What hardware to get?

I’m aiming at buying a Tesla C1060 and put together a stand-alone computer for the sole purpose of running computations. I figure I’ll need the C1060 for the 4 GB memory as my computations use a lot of memory (I now run them using CPUs). I’m just starting out with CUDA so I’ve got a lot to learn.

I’m curious, what CPU (speed, multi-core), RAM (speed/size) and motherboard (speed, components) do I need to get to have optimal computational performance of the Tesla/GPU? In case I need to do a lot of round trips to and from the GPU versus rarely? If I’m able to run all computations on the GPU, does it even matter what CPU and RAM I use as long as I got a PCIe slot? I want to have the best performance without any “overkill” hardware.

If you run everything on the GPU, the CPU matters not at all. I haven’t had a chance to play with the new G200 chips yet, but my 8800 GTX system is running on a ~4 year old CPU and I don’t notice a bit of performance difference in other systems with modern CPUs.
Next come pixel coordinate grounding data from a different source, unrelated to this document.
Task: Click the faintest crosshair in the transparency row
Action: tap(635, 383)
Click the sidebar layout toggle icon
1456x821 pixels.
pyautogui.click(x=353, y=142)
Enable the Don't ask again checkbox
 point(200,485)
Well, I shouldn’t say not at all: because if you are running a multi-GPU system you need one CPU core per GPU, as CUDA spin-waits for tasks to finish on the GPU.

If you need the best CPU->GPU memory copy performance, be careful with Mobo chipset you get. You can find benchmarks scattered around the forums for some, but the PCIe v2 Intel chipsets have consistently outperformed the PCIe v2 NVIDIA chipsets (to the tune of 6 GiB/s vs 4 GiB/s). If you don’t care too much about the memory copy performance, then any Mobo with a PCIe 16x slot will do.
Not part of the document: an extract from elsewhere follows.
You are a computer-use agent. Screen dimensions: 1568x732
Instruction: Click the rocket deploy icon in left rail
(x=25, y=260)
Thanks for the response. Do you know what RAM was used to get 6 GB/s? I wonder if using faster DDR3-memory improves PCIe performance…

Tom’s hardware RAM speed test

I know some of the benchmarks reaching that level were with DDR2. I’m not sure if there were any with DDR3. PCIe gen2 x16 only provides 8 GiB/s theoretical. Mark Harris says (http://forums.nvidia.com/index.php?showtopic=31108&view=findpost&p=193201) that there is 15% overhead for PCI-e transfers => The max you can expect is 6.8 GiB/s, assuming that the chipset is capable of delivering that in the first place (something it appears 780i’s NF200 bridge limits).

So, DDR2 800 and DDR3 800 (max 6.4 GB/s) is not optimal. But anything better should be enough. I don’t know if transfer from RAM to GPU is dependent on thing such as FSB-speed. “Stumbled” upon this:


Slowly starting to see what kind of hardware I need…

I get 4.6GB/s HtoD and DtoH on an X38 motherboard with DDR2 and an 8800 GT. At work, I get 6GB/s on whatever Xeon motherboard is in my machine (with FBDIMMs and all that) to a C1060.

I just built a GTX 280 workstation today, and got 6.3 GB/sec DtoH, 5.3 GB/sec HtoD pinned memory bandwidth. This is with a 2.6 GHz quad-core Phenom on the MSI K9A2 Platinum (AMD 790FX chipset) and some cheap DDR2-800 memory. So it looks like this motherboard can saturate the DDR2 memory bandwidth, at least in one direction.

(Only warning about the MSI board. For some reason it defaulted to disabling PCI-E 2.0, rather than auto-detecting the card capability. Just had to flip that option in the BIOS and then I got full speed.)